Predictive Analytics: Companies Know You Better Than You Know Yourself
How often have you taken a ‘fun’ quiz linked by a friend on Facebook, where it asks you all sorts of invasive questions about your personality and habits? Ever wonder where that data goes? Such quizzes are just one of many ways in which companies like Cambridge Analytica (where Steve Bannon is a board member) have acquired up to 5,000 data points on you, me and everyone we know. Every website you look at, everything you ‘like’ on Facebook, everything you buy or watch online is noted and used to create a consumer profile packed with more information about you than you know about yourself. This data can then be used for ‘predictive analytics,’ helping companies guess your actions before you perform them. That means they can use subtle psychological tricks to convince you to purchase a product, for example – or perhaps even influence your vote.
Smart Clothing: Gauging Your Emotions
Smart clothing ostensibly tracks our health through fitness, sleep and other biometric measurements or offering a fun gimmick, like this ‘True Love Tester’ bra that detects the wearer’s heart rate. Many tech experts have predicted wearables to be the future of smart devices, taking the place of smart phones. The idea of clothing that can light up, dry itself off, react to air pollution or warn us if we’re exhibiting signs of illness is undeniably cool – imagine a dress that sets off an alarm when someone invades your personal space, for instance. But the question, as usual, is what other humans could do with this data gathered directly from your body. Do you really want government agencies and corporate entities to be able to sense your emotions in real time? That’s Minority Report-style ‘pre-crime’ waiting to happen, especially in places like airports.
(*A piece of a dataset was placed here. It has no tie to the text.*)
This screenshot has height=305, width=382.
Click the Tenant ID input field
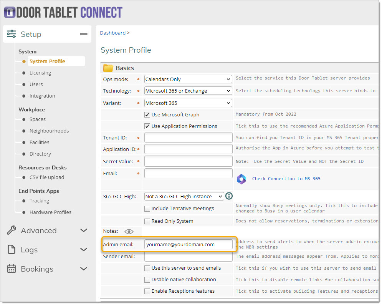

Smart Homes: Manufacturer Goes Under, Houses Get Bricked
Smart homes – wherein your locks, lights, blinds, wifi, appliances and more are electronically controlled – are rife with opportunities for horror movie scripts. Even beyond the fear that artificial intelligence could turn on us, there’s the fact that these systems can be hacked. But there are other worst-case scenarios that have already taken place in real life, like the fact that when a smart home company goes under, it could render your entire home totally unusable. When smart home hub Revolv was purchased by Google-owned Nest in 2014, for example, all of the tech it had previously produced became obsolete. While the company gave its customers plenty of time to transition to something new, it’s not out of the realm of possibility for future shutdowns to happen so quickly, customers get locked out of their homes.
Then there’s this electronic house nanny, dubbed “the universal monitoring solution,” which bridges the space between connected homes and smart devices to introduce the ‘internet of things’ into more people’s daily lives. It’s called ‘Mother.’ As in, what Mike Pence calls his wife. Isn’t that ominous enough?
Digital Data: Our Entire Era Could Be Erased
Will this entire period of history be erased with the corruption of data? It may seem like electronic data is safer from deterioration than physical materials, but even once you get beyond the problem of obsolescence, there’s the fact that no data is immune to bit rot. Over the years, no matter what kind of media it’s stored on, data decays. It only takes a tiny bit of rot to ruin an entire file and make it unreadable. For example, NASA already lost some data from its earliest moon missions. You might think the solution to that problem is to back it up by printing everything out, but our modern data systems increasingly rely on the ability of computers to crunch massive amounts of data at once in real time. Will future humans, should they still exist by then, miss out on the entirely of the early 21st century?